Ted Radcliffe

Theodore Roosevelt Radcliffe ( Ted Radcliffe ) called Double Duty (* July 7, 1902 in Mobile, Alabama; † August 11, 2005 ) was a professional baseball player and a former star of the Negro Leagues.

Life

Ted Radcliffe grew up as one of ten children in Mobile. Along with his brother Alex Radcliffe and her friends Satchel Paige and Bobby Robinson, they learned the baseball game with a ball made ​​of rags even as a teenager, the brothers hitchhiked to Chicago in 1919, where already lived an older brother. The rest of the family followed them a short time later. A year later, Radcliffe signed his first semi-professional contract with the Illinois Giants, in which he received $ 50 each for 15 games and 50 cents lunch money per day. So he got a monthly income of about $ 100. A few seasons he remained with the Giants before he joined the also semi-professional team Gilkerson 's Union Giants.

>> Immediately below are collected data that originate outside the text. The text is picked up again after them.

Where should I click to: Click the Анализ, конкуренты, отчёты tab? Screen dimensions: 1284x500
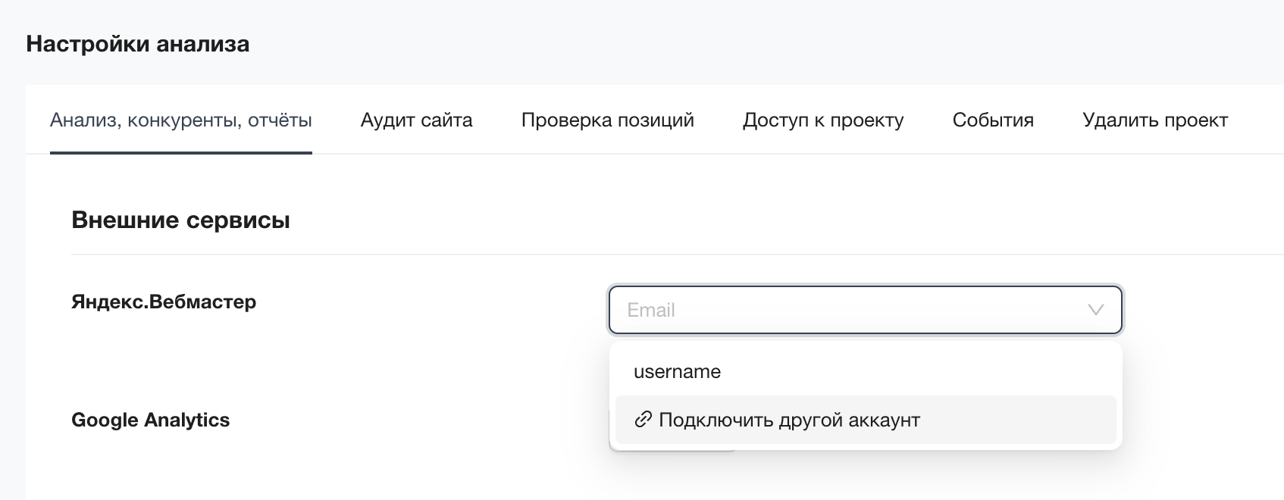(181, 120)
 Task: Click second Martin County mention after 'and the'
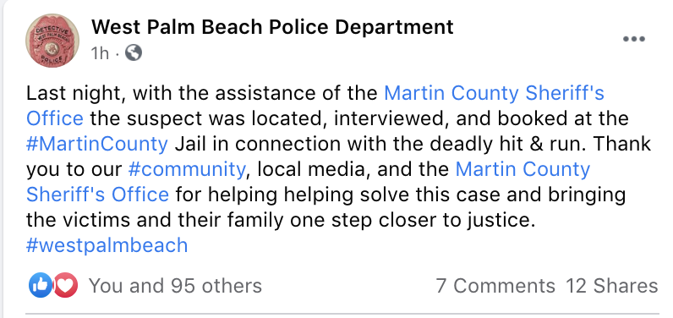[523, 169]
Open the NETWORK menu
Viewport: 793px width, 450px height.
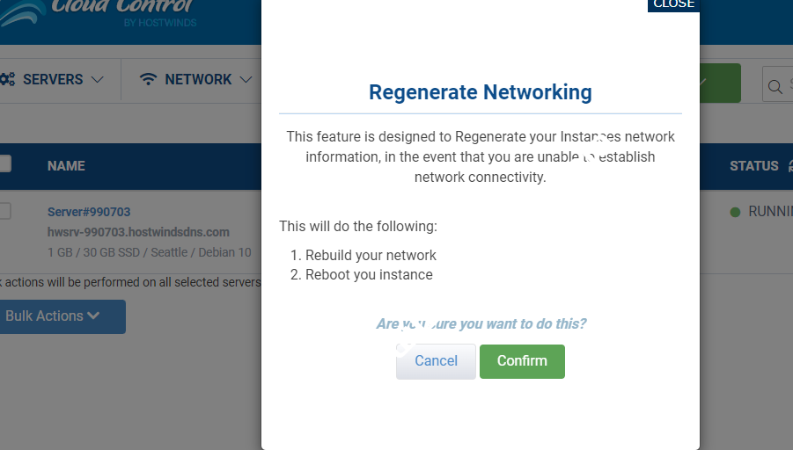198,79
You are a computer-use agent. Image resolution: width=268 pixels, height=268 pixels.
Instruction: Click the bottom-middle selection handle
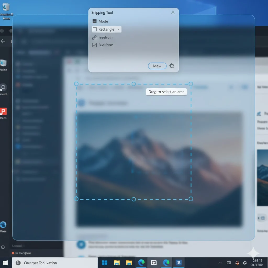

His professional career began in 1928 at the Detroit Stars in the Negro National League. After that he played with the St. Louis Stars (1930 ), Homestead Grays (1931 ), Pittsburgh Crawfords (1932 ), Columbus Blue Birds ( 1933), New York Yankees Black, Brooklyn Eagles, Cincinnati Tigers, Memphis Red Sox, Birmingham Black Barons, Chicago American Giants, Louisville Buckeyes and the Kansas City Monarchs. In 1937 he took over the training of the Cleveland Tigers, 1938, the Memphis Red Sox and finally in 1943 the Chicago American Giants.

He played for 30 different teams, had more than 4,000 hits, 400 home runs, won about 500 games with 4000 strikeouts. He played as a pitcher and catcher, coach and was popular in later years an ambassador for baseball sport. Most recently, he lived in Chicago.

Damon Runyon coined the nickname " Double Duty " Radcliffe because the 1932er Negro League World Series played in the Double Header games between the Pittsburgh Crawfords and the Monroe Monarchs both as a catcher and as a pitcher.